Britain’s government needs to abandon policy reversals and move decisively on structural reforms if it wants to capitalise on early signs of economic improvement, according to a report from the Resolution Foundation.

The think tank said the 18 months since Prime Minister Keir Starmer’s landslide election victory have been marked by frequent U-turns, tentative policy proposals and diluted reforms, limiting progress on boosting growth and productivity.

While headline economic performance has remained weak, the Resolution Foundation noted emerging evidence that productivity may be turning a corner.
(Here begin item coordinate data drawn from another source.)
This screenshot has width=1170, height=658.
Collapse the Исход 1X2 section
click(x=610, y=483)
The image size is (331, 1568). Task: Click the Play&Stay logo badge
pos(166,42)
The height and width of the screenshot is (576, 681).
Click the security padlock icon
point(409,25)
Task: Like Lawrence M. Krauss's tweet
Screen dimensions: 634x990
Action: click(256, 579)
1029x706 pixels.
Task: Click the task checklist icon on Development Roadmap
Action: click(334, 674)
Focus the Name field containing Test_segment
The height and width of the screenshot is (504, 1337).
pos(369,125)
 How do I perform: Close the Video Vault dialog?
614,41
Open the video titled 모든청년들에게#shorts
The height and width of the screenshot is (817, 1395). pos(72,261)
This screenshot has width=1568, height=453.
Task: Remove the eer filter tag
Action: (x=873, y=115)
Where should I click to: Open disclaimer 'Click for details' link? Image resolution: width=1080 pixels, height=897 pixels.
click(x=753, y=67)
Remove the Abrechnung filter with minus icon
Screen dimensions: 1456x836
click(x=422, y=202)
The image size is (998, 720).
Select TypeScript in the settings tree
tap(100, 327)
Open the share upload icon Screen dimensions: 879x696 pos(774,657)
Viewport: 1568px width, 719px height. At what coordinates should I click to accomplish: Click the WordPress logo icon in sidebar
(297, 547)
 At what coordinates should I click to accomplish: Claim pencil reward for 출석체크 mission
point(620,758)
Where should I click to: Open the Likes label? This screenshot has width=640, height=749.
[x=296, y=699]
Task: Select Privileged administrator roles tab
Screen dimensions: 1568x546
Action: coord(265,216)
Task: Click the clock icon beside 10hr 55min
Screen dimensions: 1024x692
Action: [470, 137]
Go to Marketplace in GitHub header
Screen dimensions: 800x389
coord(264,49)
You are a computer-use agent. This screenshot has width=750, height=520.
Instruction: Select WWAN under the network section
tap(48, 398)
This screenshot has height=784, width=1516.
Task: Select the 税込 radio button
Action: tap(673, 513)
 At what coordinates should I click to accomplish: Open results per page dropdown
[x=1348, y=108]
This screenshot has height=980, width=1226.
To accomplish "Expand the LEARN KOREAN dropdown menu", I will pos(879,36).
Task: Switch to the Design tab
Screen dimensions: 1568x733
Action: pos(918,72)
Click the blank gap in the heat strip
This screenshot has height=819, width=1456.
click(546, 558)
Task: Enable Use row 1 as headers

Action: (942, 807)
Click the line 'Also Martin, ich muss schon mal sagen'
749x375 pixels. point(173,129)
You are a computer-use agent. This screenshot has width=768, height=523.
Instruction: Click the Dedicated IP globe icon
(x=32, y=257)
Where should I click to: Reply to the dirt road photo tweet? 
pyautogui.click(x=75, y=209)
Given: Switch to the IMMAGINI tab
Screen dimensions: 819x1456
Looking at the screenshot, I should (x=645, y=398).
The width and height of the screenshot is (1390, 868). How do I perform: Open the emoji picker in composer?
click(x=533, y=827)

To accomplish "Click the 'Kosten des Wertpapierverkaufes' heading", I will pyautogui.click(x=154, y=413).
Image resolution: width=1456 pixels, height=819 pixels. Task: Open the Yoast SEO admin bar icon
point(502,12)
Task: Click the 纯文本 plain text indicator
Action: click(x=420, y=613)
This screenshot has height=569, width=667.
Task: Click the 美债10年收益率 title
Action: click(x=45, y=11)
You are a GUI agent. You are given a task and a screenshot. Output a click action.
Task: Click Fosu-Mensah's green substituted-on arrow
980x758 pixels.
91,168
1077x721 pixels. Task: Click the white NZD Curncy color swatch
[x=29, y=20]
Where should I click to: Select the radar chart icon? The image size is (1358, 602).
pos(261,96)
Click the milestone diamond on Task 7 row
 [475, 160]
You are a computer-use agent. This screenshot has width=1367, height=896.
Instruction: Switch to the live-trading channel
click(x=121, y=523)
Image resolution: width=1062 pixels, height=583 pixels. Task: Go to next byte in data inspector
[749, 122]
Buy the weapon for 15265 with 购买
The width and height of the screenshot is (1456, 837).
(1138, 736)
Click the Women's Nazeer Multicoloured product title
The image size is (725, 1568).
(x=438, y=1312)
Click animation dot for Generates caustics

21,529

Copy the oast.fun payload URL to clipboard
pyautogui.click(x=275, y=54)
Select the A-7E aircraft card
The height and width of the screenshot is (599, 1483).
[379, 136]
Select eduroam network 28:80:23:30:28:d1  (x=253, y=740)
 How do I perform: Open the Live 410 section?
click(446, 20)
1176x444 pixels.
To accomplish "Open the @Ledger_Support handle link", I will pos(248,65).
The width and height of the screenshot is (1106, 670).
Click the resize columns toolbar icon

Adjusting for past under-recording of employment, productivity rose 3.1% year-on-year in the third quarter of 2025, offering a rare bright spot after years of stagnation.

To sustain that momentum, the report urged bolder action on housing, labour markets and trade. Measures such as easing planning restrictions to meet urban housing targets, deeper regulatory alignment with the European Union, and policies to draw more young and older workers into employment could lift household incomes by around £2,000 a year, it said.

That improvement would also generate sufficient tax revenue to fund a 25% increase in NHS spending, the think tank estimated.

Britain’s economy has underperformed peers for much of the past two decades, with GDP per capita slipping further behind other major European countries since the pandemic. The Resolution Foundation said the drag from Brexit could be close to double the 4% hit assumed by official forecasters, compounding the effects of COVID and the energy price shock.

The report reinforces concerns that without structural reform, any UK productivity rebound may prove short-lived, limiting medium-term growth and fiscal headroom.